Dec. 15, 2008 -- Despite "unprecedented" progress in reducing both the incidence and death rates of colorectal cancer, the gap between African-Americans and whites is still widening, the American Cancer Society says in a new report.
Death rates for colorectal cancer are about 45% higher in African-Americans than in whites, says the report, Colorectal Cancer Facts &amp; Figures 2008-2010, the second edition of a study issued in 2005.
Progress in early diagnosis can be attributed to greater efforts to spread the word in the African-American community that the disease can be detected early and cured, Durado Brooks, MD, director of prostate and colorectal cancer for the American Cancer Society, tells WebMD.

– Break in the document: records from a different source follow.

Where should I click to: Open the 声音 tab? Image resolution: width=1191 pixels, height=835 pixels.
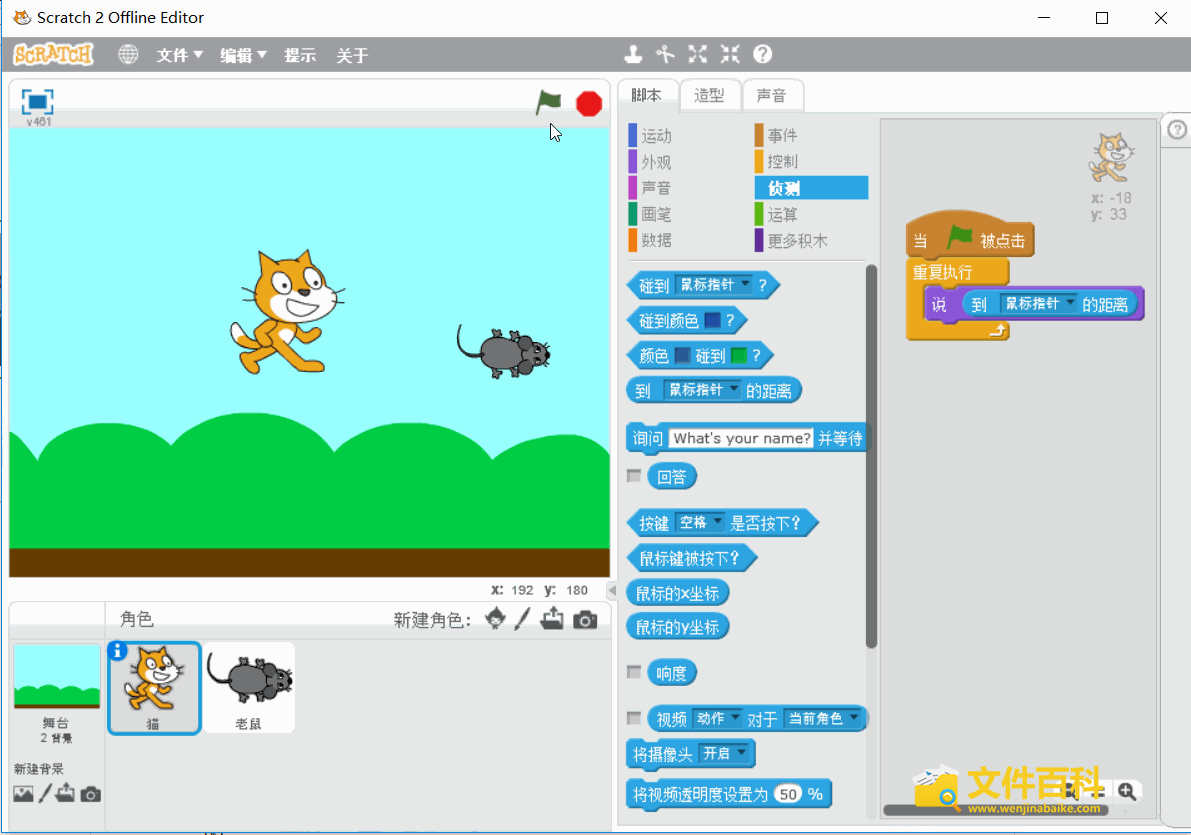coord(771,95)
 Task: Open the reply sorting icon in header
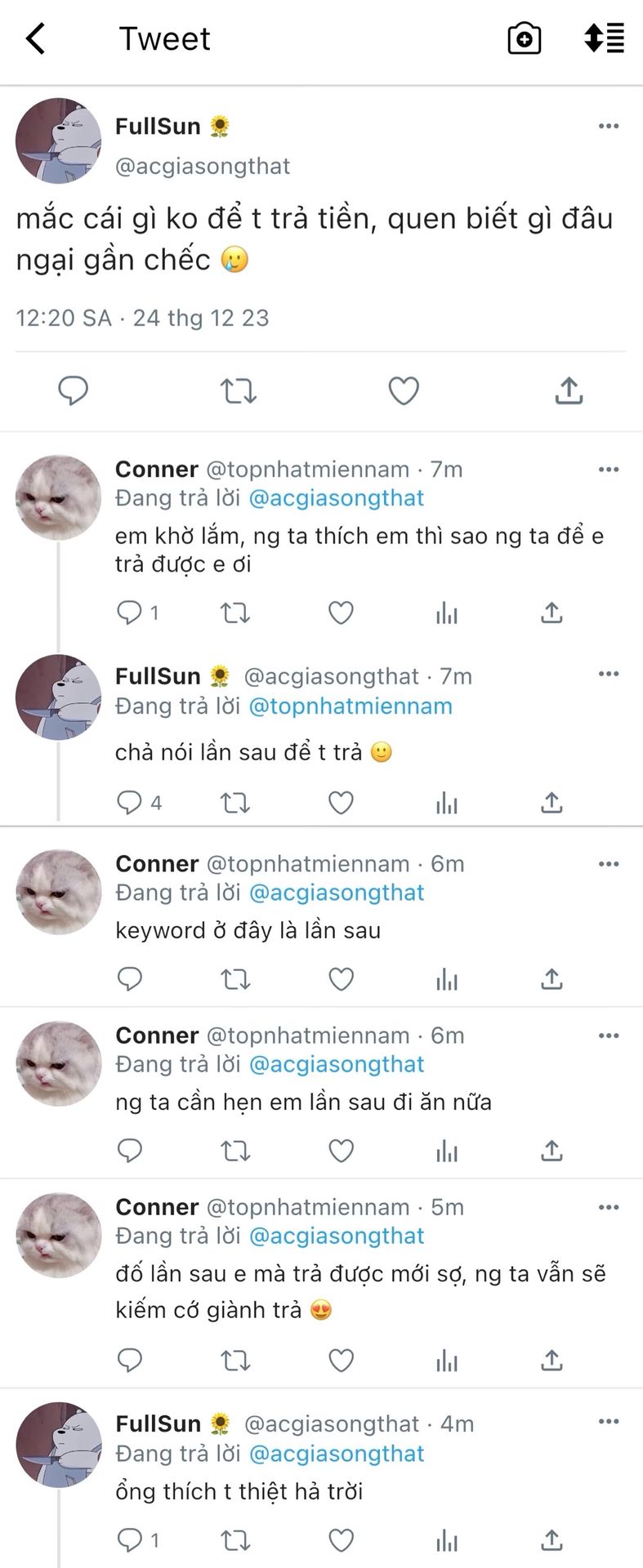(x=605, y=38)
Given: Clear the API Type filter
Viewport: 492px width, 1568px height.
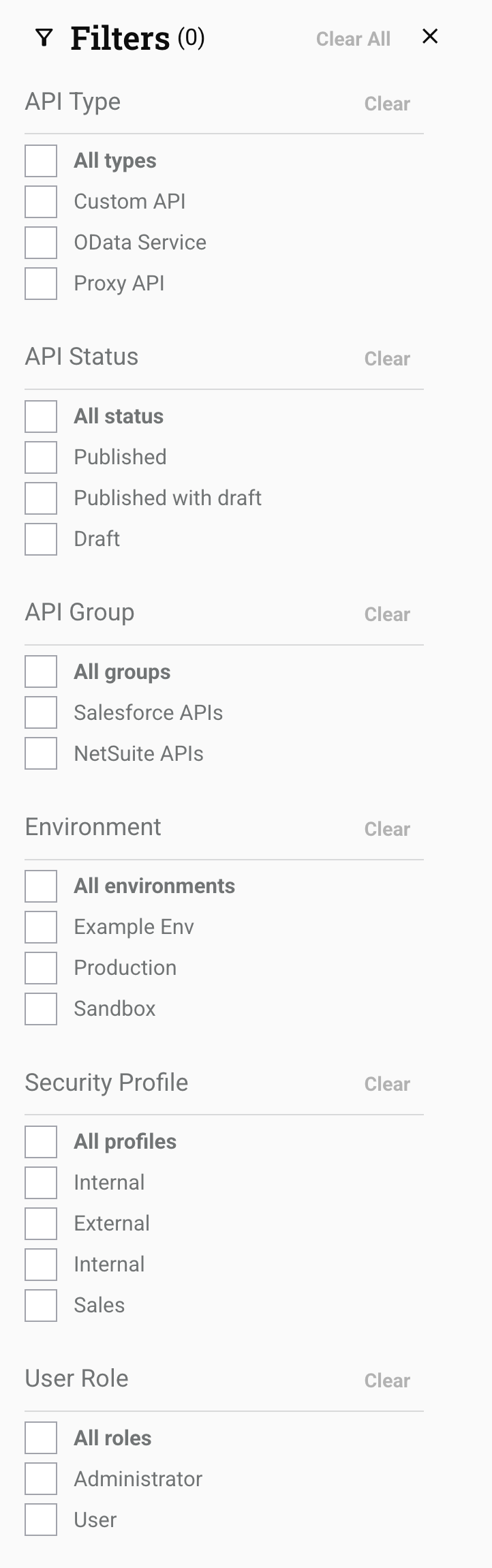Looking at the screenshot, I should (x=387, y=104).

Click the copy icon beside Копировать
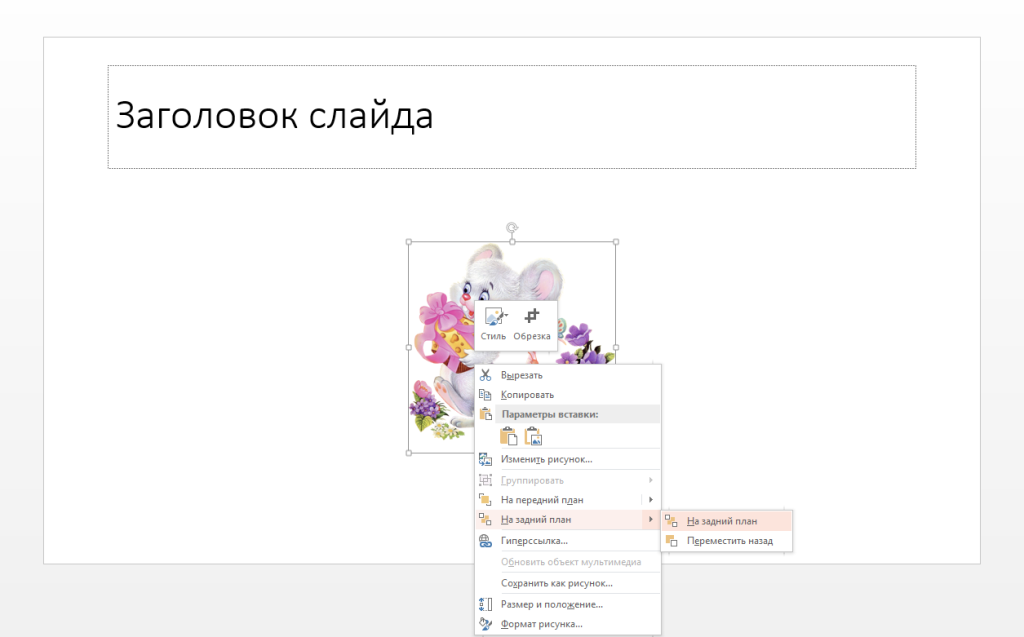point(485,395)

"Screening rates among African-Americans lag significantly behind whites," says Brooks. "There are multiple factors. Some of it is related to knowledge and attitude about colorectal cancer. There are access issues, particularly if you are uninsured or underinsured. And some people believe if it's found, it's an automatic death sentence. But it's not."
He says that if the cancer is found early enough, the five-year survival rate is 90%, but that drops to 10% if the disease is detected later.
"The ACS has advertising focused on the African-American community," Brooks tells WebMD. ''We have partnered with the National Medical Association, the largest African-American physicians' group, to actively promote discussion of this on the front lines."
Colorectal cancer is the third most commonly diagnosed cancer and the third leading cause of cancer death in both men and women in the U.S., the study says.
The ACS estimates that 148,810 people will be diagnosed with colorectal cancer this year and 49,960 people will die of the disease.
Although incidence and mortality rates continue to decrease in both blacks and whites, the rates are still higher and declines have been slower among blacks, the study shows. What's more, differences in incidence and mortality between African-Americans and whites have grown since the last report was published.
In that report, the incidence rate in white men was 63.1 per 100,000, compared to 72.9 in African-American men. In the current report, the incidence rate in white men is 58.9 per 100,000, versus 71.2 among African-American men.
The report says that:
- 91% of new cases and 94% of deaths occur in people 50 and older.
- The incidence rate is 14 times higher in adults 50 and older than in people under 50.
- Colorectal cancer incidence and death rates are 35% higher in men than in women, possibly attributable to a higher frequency of abdominal obesity, smoking, and drinking in men, as well as hormonal differences.
- Colorectal cancer incidence rates are more than 20% higher for African-Americans than whites, and death rates 45% higher.
"We've made remarkable progress in reducing death and suffering from colorectal cancer," says Elizabeth Fontham, MPH, DrPH, of Louisiana State University, who is the national volunteer president of the ACS. "But as this report shows, there's more work to be done to ensure all Americans have access to" tests for detecting the disease very early or even preventing it.
Scientists still aren't completely certain they know all the reasons why the racial disparity exists, Brooks says.
"Something to keep in mind is that African-Americans have been hearing for years they have highest rates for cancers, bad this, bad that," Brooks says. "It's important to make the point that African-American colorectal cancer and incidence rates and death rates are falling and have been falling for over a decade. They are being screened at much higher rates. There is a question whether or not there may be some biologic differences that we don't have a clear explanation for."
He says "lifestyle issues may be involved, as well as obesity," but no one yet knows for sure. It's likely, Brooks adds, that the disparity between blacks and whites can be attributed to screening patterns and cultural differences in attitudes.
Brooks says many people put off or avoid colonoscopies, which he calls the "gold standard" of screening, because of the high cost and the requirement for people to cleanse their bowels before procedures. But there are other less invasive and uncomfortable methods doctors can use, he says.
"We will narrow the gap," Brooks says. "We need to get African-Americans screened early at rates at least as high as their white counterparts."